Monday, May 4, 2015

In "Snake" by DH Lawrence the animal felt that the snake had to be killed, yet while thinking so it felt shame. "Was it cowardice, that I dared not kill him..Was it perversity, that I longed to talk to him...Was it humility, to feel so honoured" (DH Lawrence, 149).  This animal was content with the way the snake had approached the water-trough, because the snake was silent and respectful. Although the snake was peaceful, the animal believed that the snake had to be killed because it had drank from its water-trough, yet the animal was happy for the appearance. So if the animal was happy to have the snake as a guest, yet had thoughts about killing the snake does it make the animal a bad? If an animal or human have thoughts about committing murder does this justify what kind of a person they are, or  does having shame for one's thoughts make up for thinking that way?

1 comment:

  1. I had never really thought of the speaker as an animal other than human, nor had I ever thought about an animal committing murder.

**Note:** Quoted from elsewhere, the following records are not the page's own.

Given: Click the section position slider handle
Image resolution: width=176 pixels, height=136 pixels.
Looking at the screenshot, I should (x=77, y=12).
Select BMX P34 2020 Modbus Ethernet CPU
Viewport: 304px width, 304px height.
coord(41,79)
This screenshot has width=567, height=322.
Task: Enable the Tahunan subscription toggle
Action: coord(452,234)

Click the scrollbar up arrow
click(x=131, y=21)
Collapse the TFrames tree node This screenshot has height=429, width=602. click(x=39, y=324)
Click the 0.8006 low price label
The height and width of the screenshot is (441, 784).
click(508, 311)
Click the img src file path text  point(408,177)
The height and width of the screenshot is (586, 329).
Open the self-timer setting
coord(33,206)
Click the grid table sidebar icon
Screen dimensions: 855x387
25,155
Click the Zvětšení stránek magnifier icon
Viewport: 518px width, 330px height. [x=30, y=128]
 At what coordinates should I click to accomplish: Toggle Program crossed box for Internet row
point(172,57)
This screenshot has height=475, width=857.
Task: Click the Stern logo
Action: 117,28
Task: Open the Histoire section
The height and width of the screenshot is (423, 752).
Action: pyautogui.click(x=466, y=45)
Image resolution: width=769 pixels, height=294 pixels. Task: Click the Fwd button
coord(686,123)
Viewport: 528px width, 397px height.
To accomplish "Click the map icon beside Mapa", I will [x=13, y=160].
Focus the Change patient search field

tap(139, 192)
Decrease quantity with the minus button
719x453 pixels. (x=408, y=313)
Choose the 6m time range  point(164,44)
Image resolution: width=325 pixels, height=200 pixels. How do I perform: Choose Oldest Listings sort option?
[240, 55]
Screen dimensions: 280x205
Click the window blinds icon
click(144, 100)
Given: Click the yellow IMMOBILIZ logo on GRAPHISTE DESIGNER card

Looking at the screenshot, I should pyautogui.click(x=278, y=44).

Well, playing with their food then maybe an orca takes the "cake", but murder, now that's an interesting supposition. I don;t think that an afterthought of shame exonerates this speaker of this poem especially when you consider the levels and layers of rationalization that is going through their mind. I think what stands out most to me is that both the speaker and this snake experience/display and instinct that is caused by physical difference. The speaker seems t be most upset by the snakes body movement as it crawls away.